In a similar fashion, practicing regular oral hygiene from an early age is critical for supporting child health [96,97]. Oral health care is one of the most prevalent unmet health needs among infants and toddlers, both in the United States and developing countries [98]. Early dental caries are highly prevalent worldwide, and disproportionately impact lower SES children. Dental caries in early childhood can inhibit weight gain and growth [96]. Such effects are thought to occur as a result of dental pain, which can limit food intake, and chronic inflammation, which has negative metabolic consequences [96]. In addition, poor oral hygiene in early childhood leads to the development of dental caries in childhood and adolescence [97,99]. For example, a longitudinal study of oral hygiene at ages 1, 3, and 6 y and dental health at age 15 y in a sample of 671 children showed that infrequent tooth-brushing at age 3 y was a significant predictor of adolescent caries [99].

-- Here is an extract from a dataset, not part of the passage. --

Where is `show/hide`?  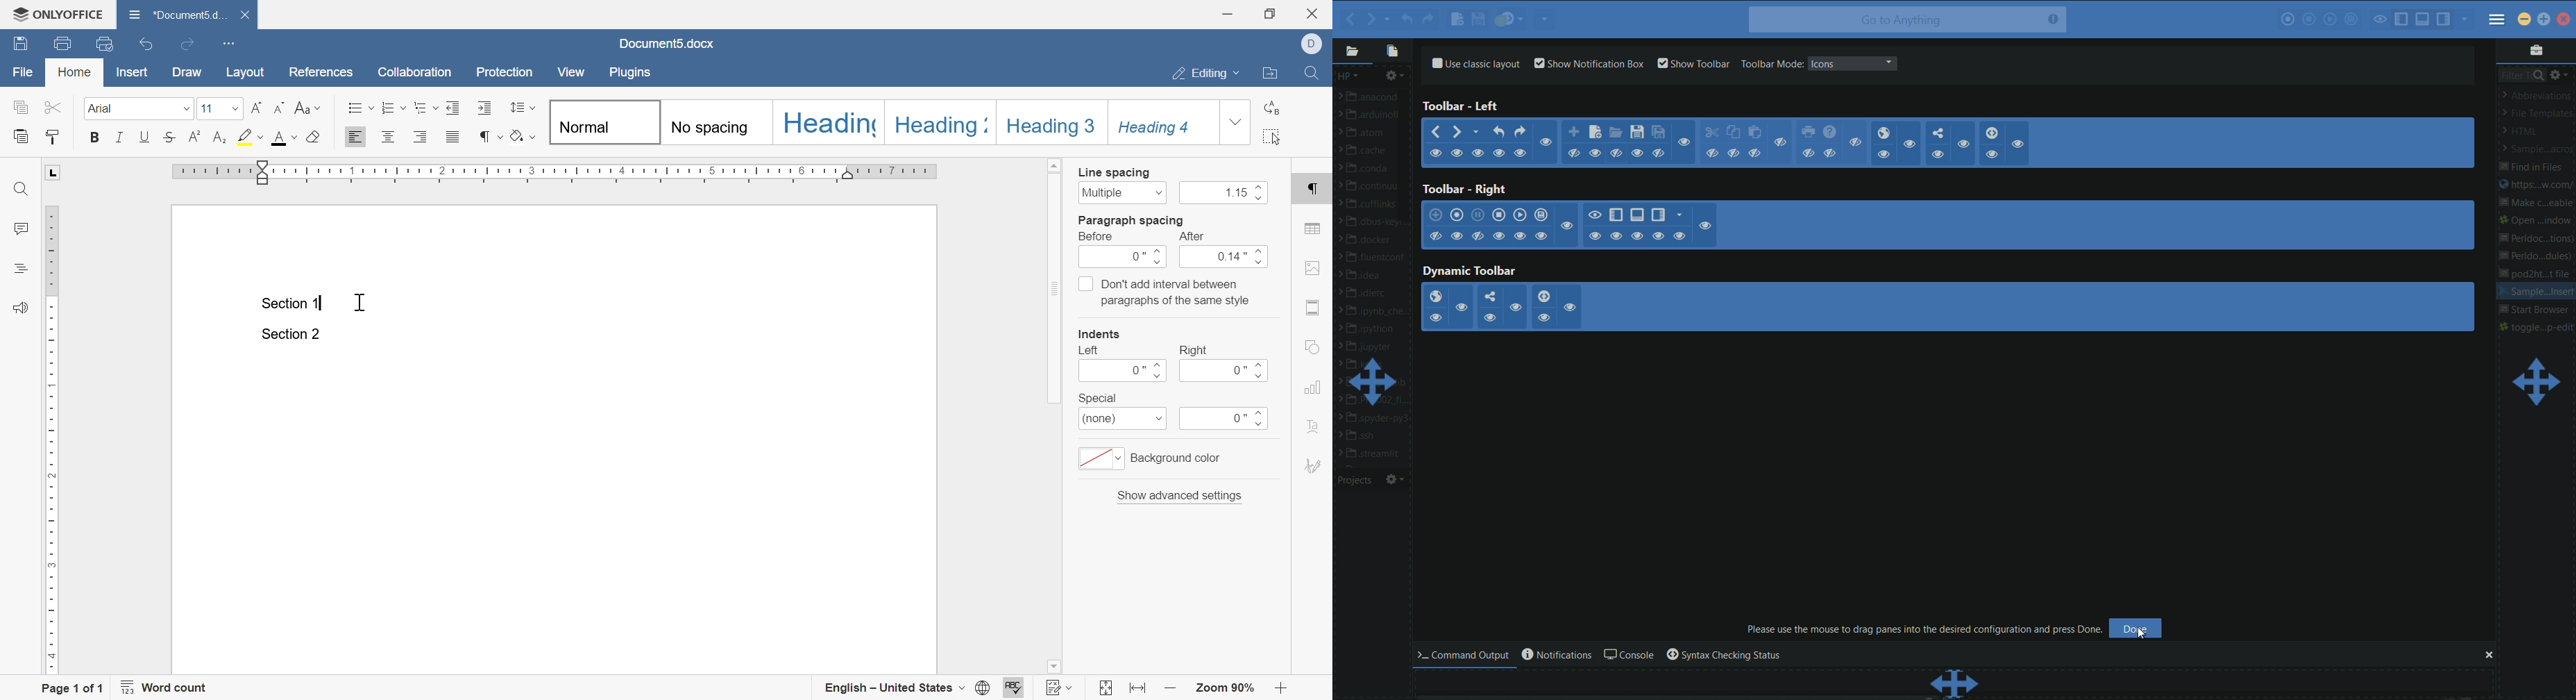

Including bathing and teeth brushing as part of a consistent bedtime routine may facilitate early learning of proper self-care and health-related habits, which are important for subsequent child health-related quality of life and psychosocial functioning. In particular, studies have shown that health-related quality of life is higher among children who engage in regular dental hygiene and who have healthy teeth, both during the preschool years and during later development [28,96,100,101]. Levels of parent distress are also lower with fewer early childhood dental problems [100]. Although few studies have examined more specific psychosocial effects of poor oral hygiene during early childhood, studies of children and adolescents suggest that dental problems contribute to school absences and, in turn, to academic achievement [96,102]. Therefore, the prevention of dental problems via early childhood oral hygiene may benefit long term child health and psychosocial outcomes, as well as aspects of family functioning, given the parental stress associated with child dental concerns and multiple dental appointments.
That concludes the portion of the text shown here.